** Begin DATA FOR THE TASK **

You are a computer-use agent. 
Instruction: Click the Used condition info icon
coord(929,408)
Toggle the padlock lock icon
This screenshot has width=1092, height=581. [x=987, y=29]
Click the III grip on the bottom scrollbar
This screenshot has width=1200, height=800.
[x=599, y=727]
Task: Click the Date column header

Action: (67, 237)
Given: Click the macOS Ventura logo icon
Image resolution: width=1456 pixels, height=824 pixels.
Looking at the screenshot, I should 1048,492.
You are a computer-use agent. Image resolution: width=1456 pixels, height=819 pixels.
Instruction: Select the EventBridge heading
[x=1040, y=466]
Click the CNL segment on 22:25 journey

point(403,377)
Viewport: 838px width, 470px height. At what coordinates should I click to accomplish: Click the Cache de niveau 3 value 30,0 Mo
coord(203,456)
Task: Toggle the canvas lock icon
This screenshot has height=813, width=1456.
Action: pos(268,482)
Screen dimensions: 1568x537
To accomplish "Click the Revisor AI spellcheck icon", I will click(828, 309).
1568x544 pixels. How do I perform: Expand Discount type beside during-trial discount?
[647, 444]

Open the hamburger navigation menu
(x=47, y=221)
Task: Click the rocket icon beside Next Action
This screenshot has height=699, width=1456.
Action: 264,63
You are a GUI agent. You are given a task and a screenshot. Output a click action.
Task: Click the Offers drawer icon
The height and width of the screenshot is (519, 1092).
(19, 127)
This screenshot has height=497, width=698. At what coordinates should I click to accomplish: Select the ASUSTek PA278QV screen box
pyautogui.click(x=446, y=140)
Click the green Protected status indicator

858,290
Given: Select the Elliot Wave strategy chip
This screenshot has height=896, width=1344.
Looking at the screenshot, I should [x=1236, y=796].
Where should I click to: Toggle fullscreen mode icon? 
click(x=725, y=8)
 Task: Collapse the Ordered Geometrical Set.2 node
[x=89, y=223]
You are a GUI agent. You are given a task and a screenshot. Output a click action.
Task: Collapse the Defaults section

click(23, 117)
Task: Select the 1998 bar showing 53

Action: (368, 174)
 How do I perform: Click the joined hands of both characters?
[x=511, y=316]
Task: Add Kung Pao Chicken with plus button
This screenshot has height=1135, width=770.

** End DATA FOR THE TASK **

Please update the records from the first line up to and including the line with "(x=47, y=221)", changing "Toggle" to "Switch" and keeping everything else the same. Return only those lines.

— PROBLEM SOLUTION —
You are a computer-use agent. 
Instruction: Click the Used condition info icon
coord(929,408)
Switch the padlock lock icon
This screenshot has width=1092, height=581. [x=987, y=29]
Click the III grip on the bottom scrollbar
This screenshot has width=1200, height=800.
[x=599, y=727]
Task: Click the Date column header

Action: (67, 237)
Given: Click the macOS Ventura logo icon
Image resolution: width=1456 pixels, height=824 pixels.
Looking at the screenshot, I should 1048,492.
You are a computer-use agent. Image resolution: width=1456 pixels, height=819 pixels.
Instruction: Select the EventBridge heading
[x=1040, y=466]
Click the CNL segment on 22:25 journey

point(403,377)
Viewport: 838px width, 470px height. At what coordinates should I click to accomplish: Click the Cache de niveau 3 value 30,0 Mo
coord(203,456)
Task: Switch the canvas lock icon
This screenshot has height=813, width=1456.
Action: pos(268,482)
Screen dimensions: 1568x537
To accomplish "Click the Revisor AI spellcheck icon", I will click(828, 309).
1568x544 pixels. How do I perform: Expand Discount type beside during-trial discount?
[647, 444]

Open the hamburger navigation menu
(x=47, y=221)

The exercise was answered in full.